WORK INSTRUCTIONS:
Reproduce, word for word, the stretch from "There's a definite" through "Correct so far?" in the text on LSFS and thin provisioning below.

There's a definite confusion
I think that is the understatement of the day
LSFS needs more space to run compared to FLAT because it does Redirect-on-Write (every new block is written to a new place and never overwritten).
V6 did work in exactly the same way: also Redirect-on-Write
Is that phrase totally accurate? It seems to contradict itself. To me the phrase "every new block" means a block # that has never been written to the disk before? A newly formatted Windows disk will have used (say) the first 100 blocks. Block #101 has never been written. So the thin-provisioned bit is that the disk currently uses 100 blocks on disk. When block #101 is written, the thin-provisioned disk grows by a block and the new block is added to the end. Correct so far?
Same growth occurs when block #102 is written etc. This is part of the reason that thin-provisioned is lower performance than flat - the disk has to have the logic to keep growing.
PS. I'm talking about v6 implementation here - I realise that LSFS is radically different.

ENTRIES:
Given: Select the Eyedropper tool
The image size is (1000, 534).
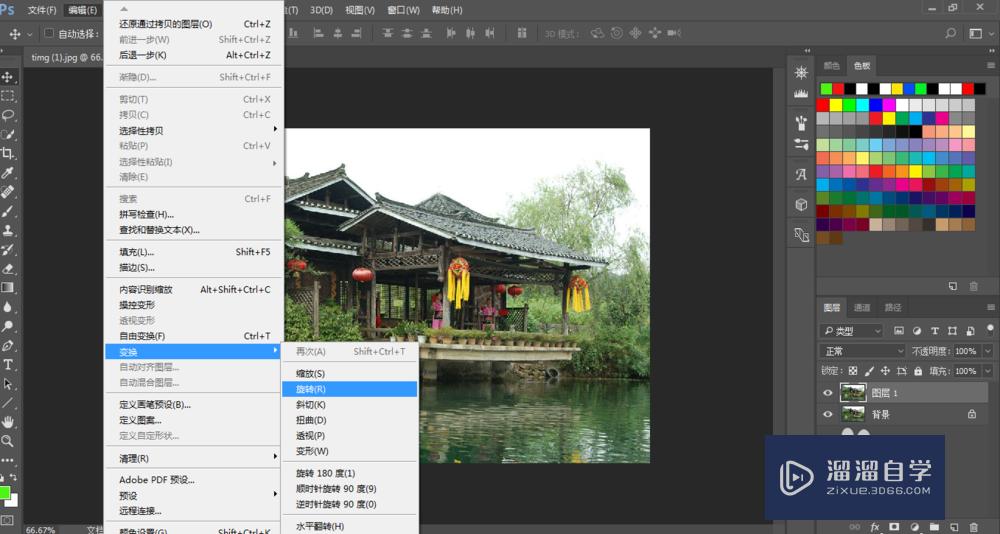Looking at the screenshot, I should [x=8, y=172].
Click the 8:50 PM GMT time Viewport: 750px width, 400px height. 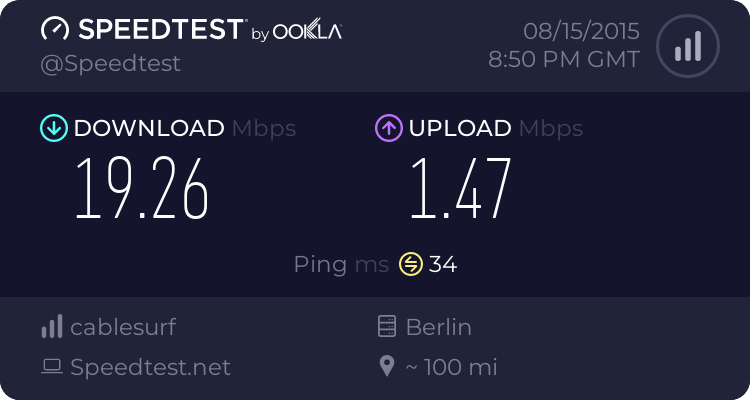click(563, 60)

---

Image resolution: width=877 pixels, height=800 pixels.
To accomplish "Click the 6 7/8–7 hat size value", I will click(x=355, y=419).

EXERCISE ANSWER:
There's a definite confusion
I think that is the understatement of the day
LSFS needs more space to run compared to FLAT because it does Redirect-on-Write (every new block is written to a new place and never overwritten).
V6 did work in exactly the same way: also Redirect-on-Write
Is that phrase totally accurate? It seems to contradict itself. To me the phrase "every new block" means a block # that has never been written to the disk before? A newly formatted Windows disk will have used (say) the first 100 blocks. Block #101 has never been written. So the thin-provisioned bit is that the disk currently uses 100 blocks on disk. When block #101 is written, the thin-provisioned disk grows by a block and the new block is added to the end. Correct so far?